Quantification of Acyl-Acyl Carrier Proteins for Fatty Acid Synthesis Using LC-MS/MS.

Abstract

The fatty acid biosynthetic cycle is predicated on an acyl carrier protein (ACP) scaffold where two carbon acetyl groups are added in a chain elongation process through a series of repeated enzymatic steps. The chain extension is terminated by hydrolysis with a thioesterase or direct transfer of the acyl group to a glycerophospholipid by an acyltransferase. Methods for analysis of the concentrations of acyl chains attached to ACPs are lacking but would be informative for studies in lipid metabolism. We describe a method to profile and quantify the levels of acyl-ACPs in plants, bacteria and mitochondria of animals and fungi that represent Type II fatty acid biosynthetic systems.

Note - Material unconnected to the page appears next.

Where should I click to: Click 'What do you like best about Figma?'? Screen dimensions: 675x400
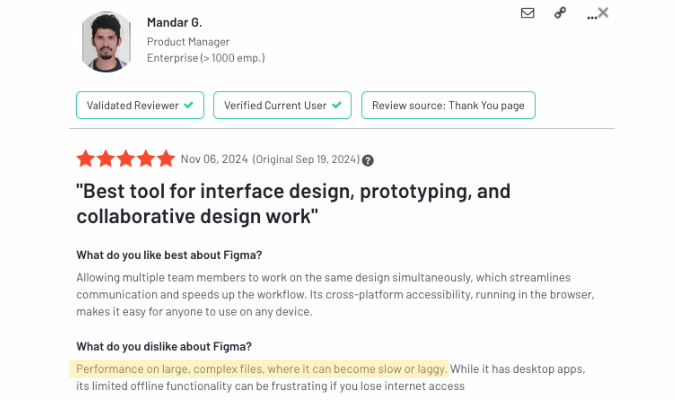(169, 255)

ACPs of Type II systems have a highly conserved Asp-Ser-Leu-Asp (DSLD) amino acid sequence at the attachment site for 4'-phosphopantetheinyl arm carrying the acyl chain. Three amino acids of the conserved sequence can be cleaved away from the remainder of the protein using an aspartyl protease. Thus, partially purified protein can be enzymatically hydrolyzed to produce an acyl chain linked to a tripeptide via the 4'-phosphopantetheinyl group. After ionization and fragmentation, the corresponding fragment ion is detected by a triple quadrupole mass spectrometer using a multiple reaction monitoring method. 15N isotopically labeled acyl-ACPs generated in high amounts are used with an isotope dilution strategy to quantify the absolute levels of each acyl group attached to the acyl carrier protein scaffold.